Conclusions: It is essential concerted efforts and action of all stakeholders be adopted in order the desired outcome to be achieved.
Keywords: Hygiene; Safety; Hospital work; Hospital acquired disease; Illness; Healthcare Workforce
Hygiene and safety of both healthcare workforce and hospitalized patients involves a modern administration issue; at the same time, it is an apropos social issue.
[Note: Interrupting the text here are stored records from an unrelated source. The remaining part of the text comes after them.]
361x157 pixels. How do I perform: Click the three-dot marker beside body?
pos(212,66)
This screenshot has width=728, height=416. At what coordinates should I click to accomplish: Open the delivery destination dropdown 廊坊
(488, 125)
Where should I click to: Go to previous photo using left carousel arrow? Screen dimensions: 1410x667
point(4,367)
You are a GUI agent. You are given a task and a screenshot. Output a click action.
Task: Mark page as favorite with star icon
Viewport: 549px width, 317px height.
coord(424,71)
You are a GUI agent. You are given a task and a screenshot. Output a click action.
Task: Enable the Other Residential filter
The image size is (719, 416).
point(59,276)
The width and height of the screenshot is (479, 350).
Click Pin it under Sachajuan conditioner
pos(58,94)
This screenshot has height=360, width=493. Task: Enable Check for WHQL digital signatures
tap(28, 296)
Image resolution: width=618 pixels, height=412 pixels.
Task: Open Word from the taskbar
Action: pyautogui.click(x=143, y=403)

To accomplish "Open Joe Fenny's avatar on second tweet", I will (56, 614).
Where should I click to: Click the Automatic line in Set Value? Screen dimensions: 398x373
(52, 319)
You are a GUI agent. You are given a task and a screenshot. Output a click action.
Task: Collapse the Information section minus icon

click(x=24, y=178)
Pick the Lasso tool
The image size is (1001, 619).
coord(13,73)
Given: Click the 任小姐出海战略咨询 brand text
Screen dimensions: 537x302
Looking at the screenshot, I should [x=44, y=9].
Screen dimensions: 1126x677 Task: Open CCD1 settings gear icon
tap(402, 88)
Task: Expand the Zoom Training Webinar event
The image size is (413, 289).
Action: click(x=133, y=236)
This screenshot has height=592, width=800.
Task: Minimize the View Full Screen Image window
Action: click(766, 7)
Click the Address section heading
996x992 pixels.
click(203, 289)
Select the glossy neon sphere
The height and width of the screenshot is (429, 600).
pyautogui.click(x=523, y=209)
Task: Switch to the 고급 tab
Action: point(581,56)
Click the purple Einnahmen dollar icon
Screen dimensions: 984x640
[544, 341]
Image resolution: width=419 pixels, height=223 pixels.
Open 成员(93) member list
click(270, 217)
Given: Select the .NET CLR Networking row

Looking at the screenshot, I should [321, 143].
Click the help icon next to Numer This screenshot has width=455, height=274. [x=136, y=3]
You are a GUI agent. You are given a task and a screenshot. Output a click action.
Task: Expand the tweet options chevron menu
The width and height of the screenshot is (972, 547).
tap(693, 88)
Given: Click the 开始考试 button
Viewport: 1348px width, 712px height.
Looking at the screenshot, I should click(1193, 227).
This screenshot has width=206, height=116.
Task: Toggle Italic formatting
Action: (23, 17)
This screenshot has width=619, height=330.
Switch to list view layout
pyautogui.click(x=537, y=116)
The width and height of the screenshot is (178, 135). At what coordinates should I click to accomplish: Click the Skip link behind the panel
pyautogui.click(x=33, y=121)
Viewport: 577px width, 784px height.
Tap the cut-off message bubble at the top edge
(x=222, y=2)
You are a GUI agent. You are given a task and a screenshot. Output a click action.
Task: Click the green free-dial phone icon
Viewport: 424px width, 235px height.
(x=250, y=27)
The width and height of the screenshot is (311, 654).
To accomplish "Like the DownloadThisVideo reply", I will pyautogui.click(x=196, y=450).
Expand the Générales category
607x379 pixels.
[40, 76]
Hospitals used to have specific structure and organization since antiquity, such as the Asclepieia, to ensure the seamless care of the workforce to hospitalized patients of the time and restore their health [1,2].
This policy continued into the next centuries and especially during the Byzantine period, during which the organization and function of hospitals ensured the safe healthcare of hospitalized patients and their health restoration, while it consisted a standard for generations to come, even for recent generations [3,4]. The tradition continued during the Ottoman period in Greece; an exemplary example is Vostanio Hospital in Lesvos [5,6].
Nowadays, especially in developed societies, the State is responsible for the creation, organization and staffing hospitals so that they can ensure both patients’ and healthcare workforce’s health .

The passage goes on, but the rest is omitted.